I'm not very good at impressions. If it was superdifficult, it was probably not done by me. One time I had to play Julia Roberts, and I do not look like Julia Roberts. I wish I did. I didn't really have a take on her. There really wasn't much to do. I think I just laughed a lot. I apologize, Julia.
Should there be term limits for SNL cast members? Andrew Smith, Calgary, Alta.
I wouldn't put limits on anyone's experience. Everybody has their own subjective journey on that show, so everyone has to decide when is the time to come and stay and go. Lorne Michaels is an incredibly loyal and supportive producer. It's a pretty hard job to leave.
How hard was it to transition from SNL to your new show? Megan Butterworth, Sandpoint, Idaho
It was a great problem to have. I had spent 7½ seasons on SNL and was really looking forward to trying something new. I was lucky to be able to have such a great thing to go to.
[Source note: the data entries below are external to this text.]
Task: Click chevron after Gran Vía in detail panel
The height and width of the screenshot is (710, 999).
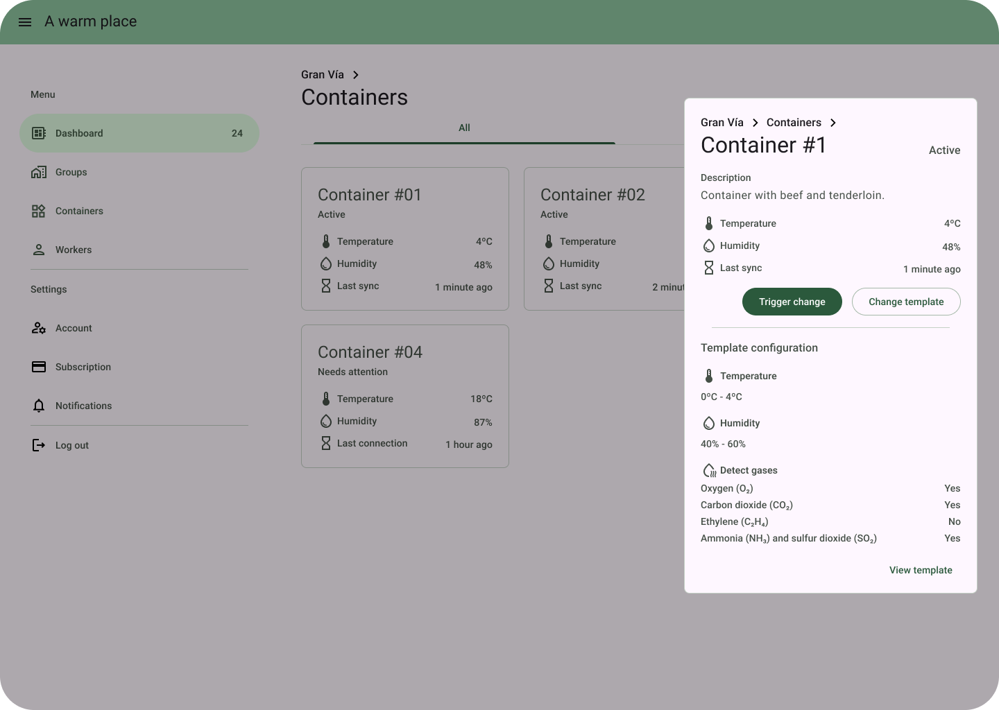Action: click(x=755, y=123)
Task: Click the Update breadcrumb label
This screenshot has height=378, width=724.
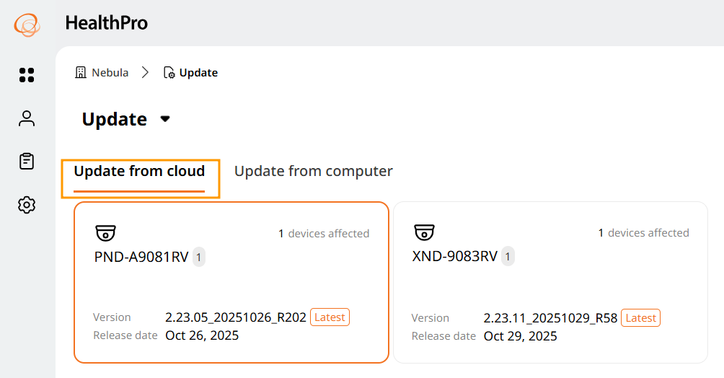Action: click(x=198, y=72)
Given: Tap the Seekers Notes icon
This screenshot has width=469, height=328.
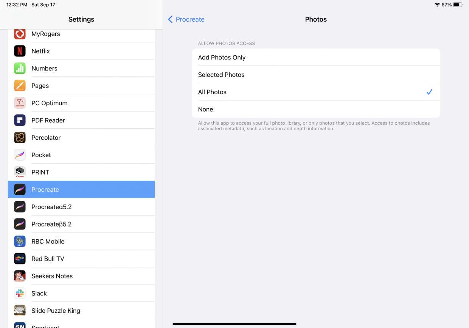Looking at the screenshot, I should click(x=20, y=276).
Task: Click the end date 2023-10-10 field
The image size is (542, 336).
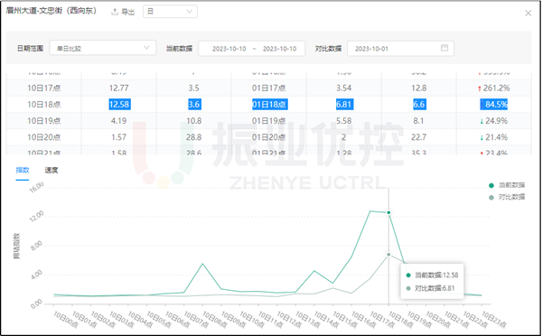Action: 279,49
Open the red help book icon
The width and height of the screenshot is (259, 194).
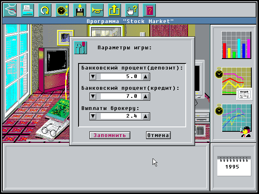point(149,10)
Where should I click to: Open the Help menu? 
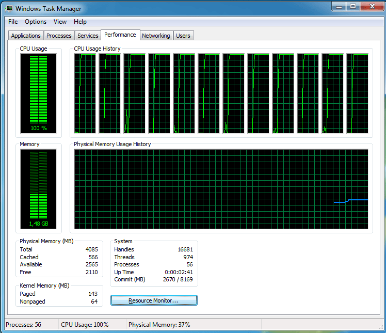[x=80, y=22]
Will fans of The Office like Parks and Recreation? Ronny Thompson, Baltimore
Yes, they will, Ronny. Although the mockumentary style certainly did not start with the American version of The Office, that part will seem familiar. Other than that, it's a whole new cast of characters and a completely different world. I'm a huge fan of The Office, so hopefully it's as funny.
Are there any comedians you'd like to work with in the future? Ansley Hayes, Dallas
Phyllis Diller. I want us to do a road comedy together. And she drives. It would be called Crazy Grandma at the Wheel, and I would be a next-door neighbor she kidnaps because she's gotta get money to put down on a house in Florida. At the very end, we hold hands and we drive off a cliff. And there's a lot of sex scenes for both of us.
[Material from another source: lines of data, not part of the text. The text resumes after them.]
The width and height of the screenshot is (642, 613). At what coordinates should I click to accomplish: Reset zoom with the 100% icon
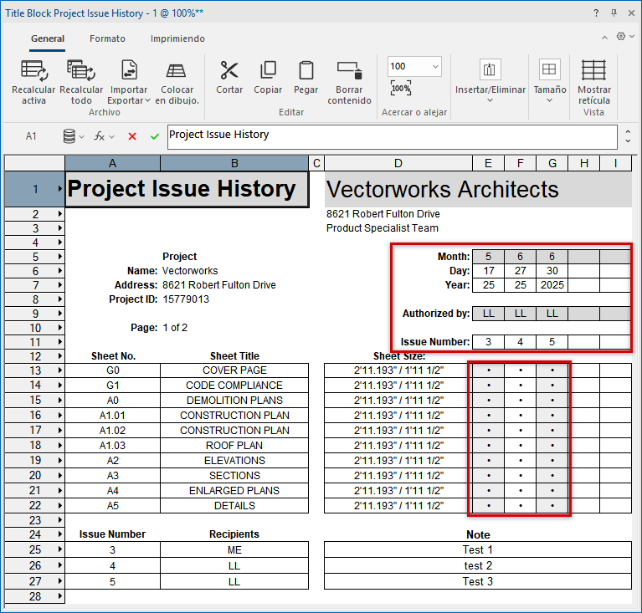(401, 89)
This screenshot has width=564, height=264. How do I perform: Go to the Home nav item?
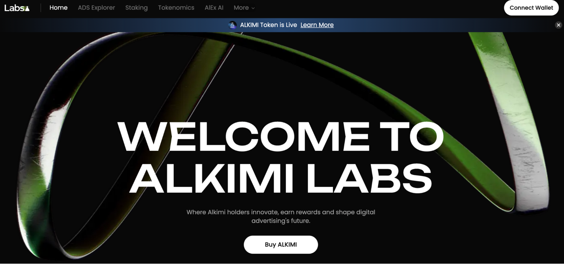[x=58, y=8]
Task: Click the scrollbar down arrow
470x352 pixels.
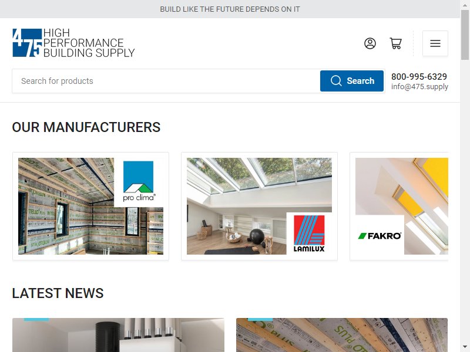Action: tap(465, 347)
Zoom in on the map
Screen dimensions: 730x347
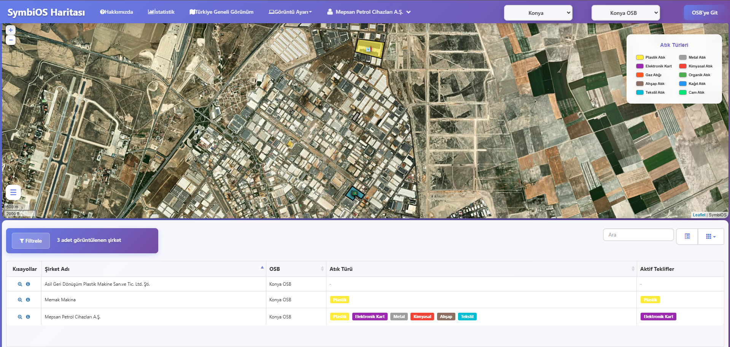11,30
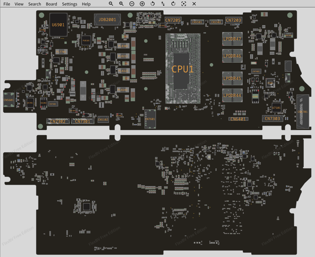Open the Board menu
Screen dimensions: 315x257
[x=51, y=4]
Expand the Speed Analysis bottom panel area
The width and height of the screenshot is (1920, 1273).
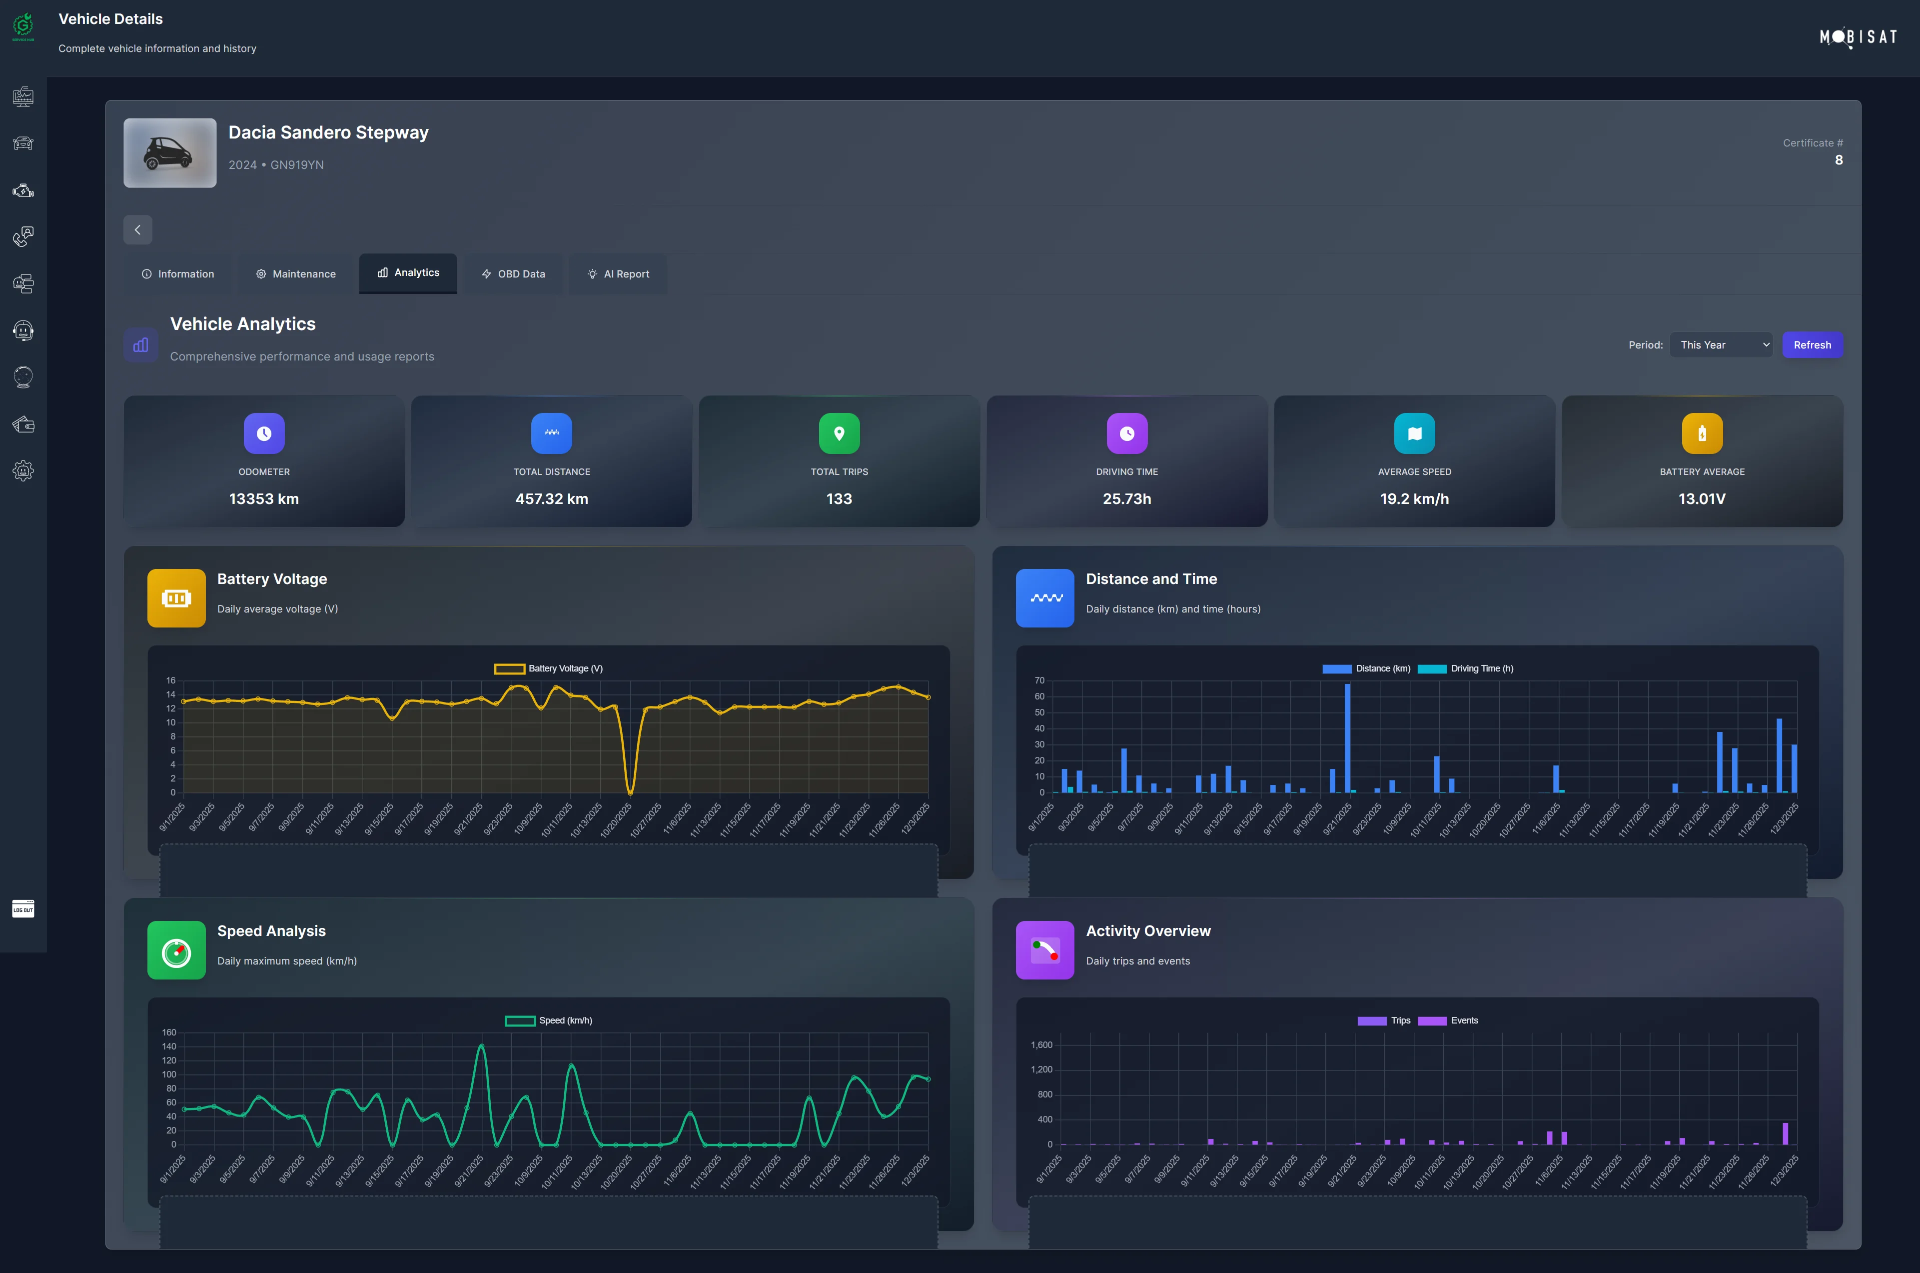tap(549, 1223)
Why did you want to launch Smart Girls at the Party, your new Web series? Elizabeth Chan, Chicago
It's a talk show for young girls. We wanted to do something to show real, regular girls and what they're interested in. What better way to find that out than to ask them very serious, hard-hitting questions like "Which do you believe exist: unicorns or fairies?"
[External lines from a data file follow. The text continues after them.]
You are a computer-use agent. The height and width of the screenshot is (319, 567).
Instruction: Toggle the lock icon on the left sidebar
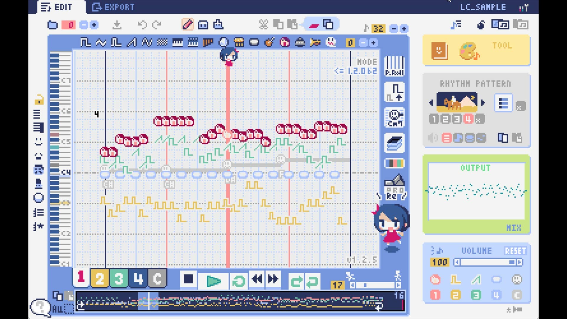click(x=39, y=100)
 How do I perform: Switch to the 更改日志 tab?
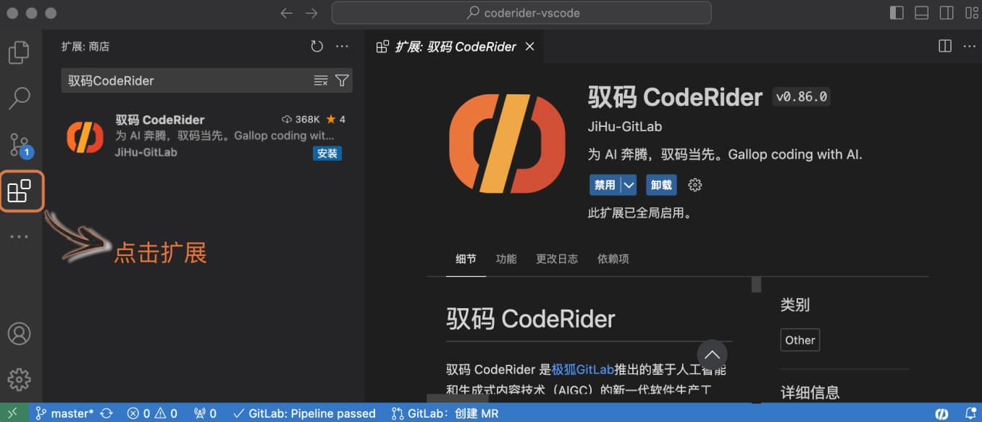click(x=557, y=258)
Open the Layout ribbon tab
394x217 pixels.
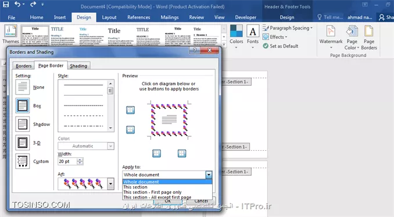[109, 17]

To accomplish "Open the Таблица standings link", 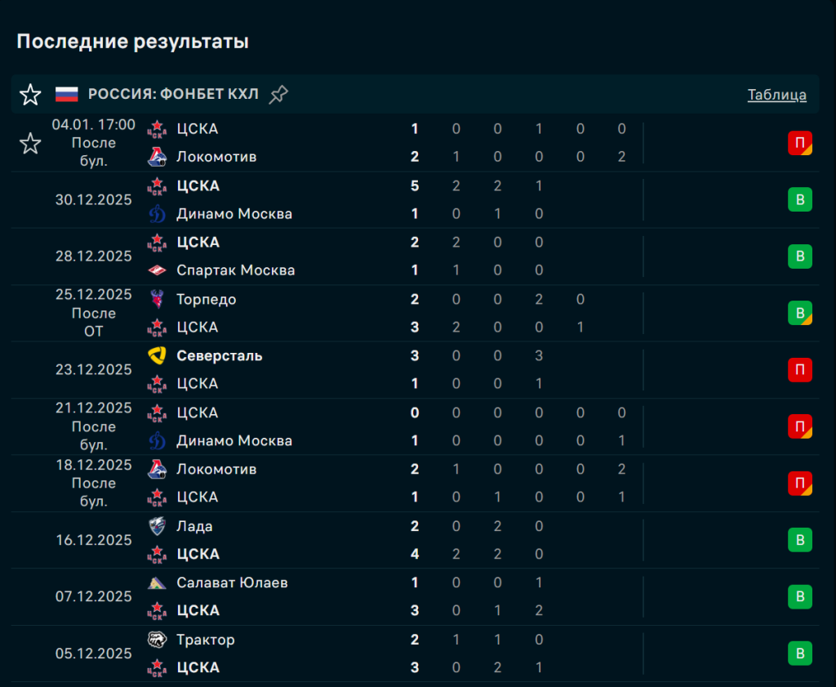I will pos(776,95).
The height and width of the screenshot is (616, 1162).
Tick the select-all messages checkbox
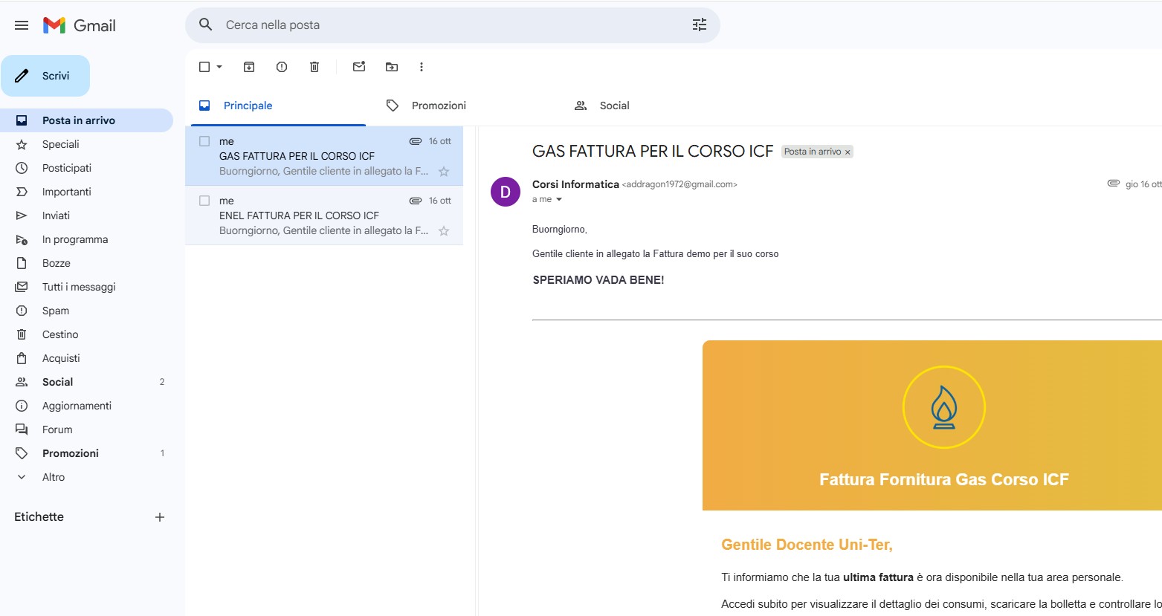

Did you pick up any motherhood dos and don'ts from your roles in movies like Mean Girls or Baby Mama? Michelle Rotuno-Johnson, Cincinnati, Ohio
I think I would be in real trouble if I learned mothering tips from either of those movies. There was a joke in Baby Mama where there was a stroller that, when it hit something, little air bags would come out. I do want one of those.
Will the recession result in a higher demand for comedy? Yaara Tal, Herzliyya, Israel
I tell you what'll be a great recession comedy: Crazy Grandma at the Wheel. The movie's only going to cost $5. That's my new thing. All my new films are going to cost $5, or $2 if you bring your own beer. Then we just do one a month, and you'll have Crazy Grandma at the Wheel No. 12 in theaters next July. That's the kind of stuff I'm going to be working on to fight this recession.
How are sites like YouTube and Hulu changing TV comedy? Brooks Dennard, Dallas
It's inevitable that eventually we're going to be watching everything on our computers, if we aren't already. For people to be able to access your show in any way is a good thing. You can't fight that progress.
Do you have any advice for people who aren't naturally funny? Antonio Lucca, Venice
Be whoever you are. It doesn't matter if you're not naturally funny. Who cares? To be around funny people all the time is kind of exhausting. Sometimes you want to have an actual conversation. Antonio sounds like he would be able to describe to me various types of cured meats and cheeses or the best place to get a fresh piece of pasta. So I say don't worry about it.